Cert pinning makes sure your app is communicating with the correct server. Without Cert pinning I can set up an intercepting proxy to see all of the traffic flowing in and out of your app.
Pinning the cert makes sure I cannot do this as the app will only accept communications from the server the offers the correct pinned certificate.
then enabling ATS is enough for security
You can never have 'enough for security' but this part is contextual based on what your app is doing. If the endpoints and data your app processes is sensitive you should defiantly be cert pinning. I would argue you should always do it anyway as it is easy to do.
If my server below TLS 1.2 protocol, then SSL pinning is the best way to avoid insecure connections
This will cause problem with ATS, your server should really be supporting TLS 1.2 it is pretty ubiquitous now.

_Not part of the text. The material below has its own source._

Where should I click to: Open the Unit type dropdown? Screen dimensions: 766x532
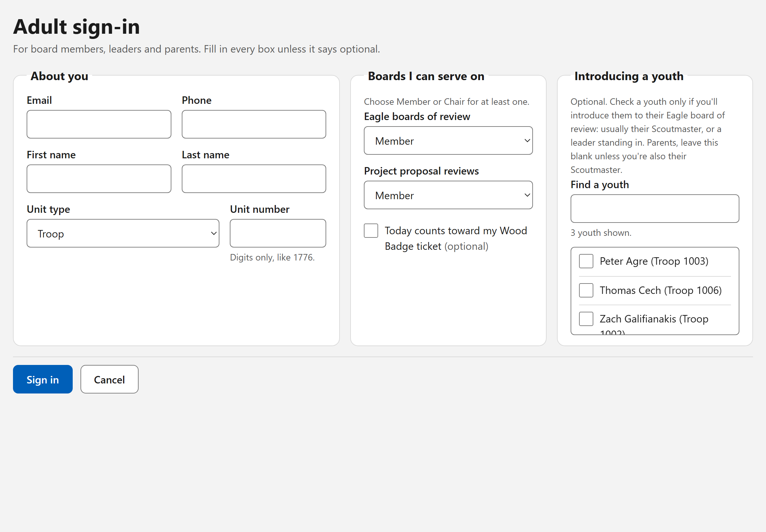123,233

You also need to make sure the cert is using at east SHA256 fingerprint with either a 2048 bit or greater RSA key, or a 256bit or greater Elliptic-Curve (ECC) key and you need to support one of these cyphers:
- TLS_ECDHE_ECDSA_WITH_AES_256_GCM_SHA384
TLS_ECDHE_ECDSA_WITH_AES_128_GCM_SHA256
TLS_ECDHE_ECDSA_WITH_AES_256_CBC_SHA384
TLS_ECDHE_ECDSA_WITH_AES_256_CBC_SHA
TLS_ECDHE_ECDSA_WITH_AES_128_CBC_SHA256
TLS_ECDHE_ECDSA_WITH_AES_128_CBC_SHA
TLS_ECDHE_RSA_WITH_AES_256_GCM_SHA384
TLS_ECDHE_RSA_WITH_AES_128_GCM_SHA256
TLS_ECDHE_RSA_WITH_AES_256_CBC_SHA384
TLS_ECDHE_RSA_WITH_AES_128_CBC_SHA256
TLS_ECDHE_RSA_WITH_AES_128_CBC_SHA
This may look scare but in reality the above is pretty standard.
NOTE:
both of them are often referred to as SSL
You are correct but this is a bad habit. They might do the same thing but they do it in a different way. SSL is SSL and TLS is TLS, they are different.
NOTE 2:
If you do use cert pinning consider using public key pinning or CA cert pinning.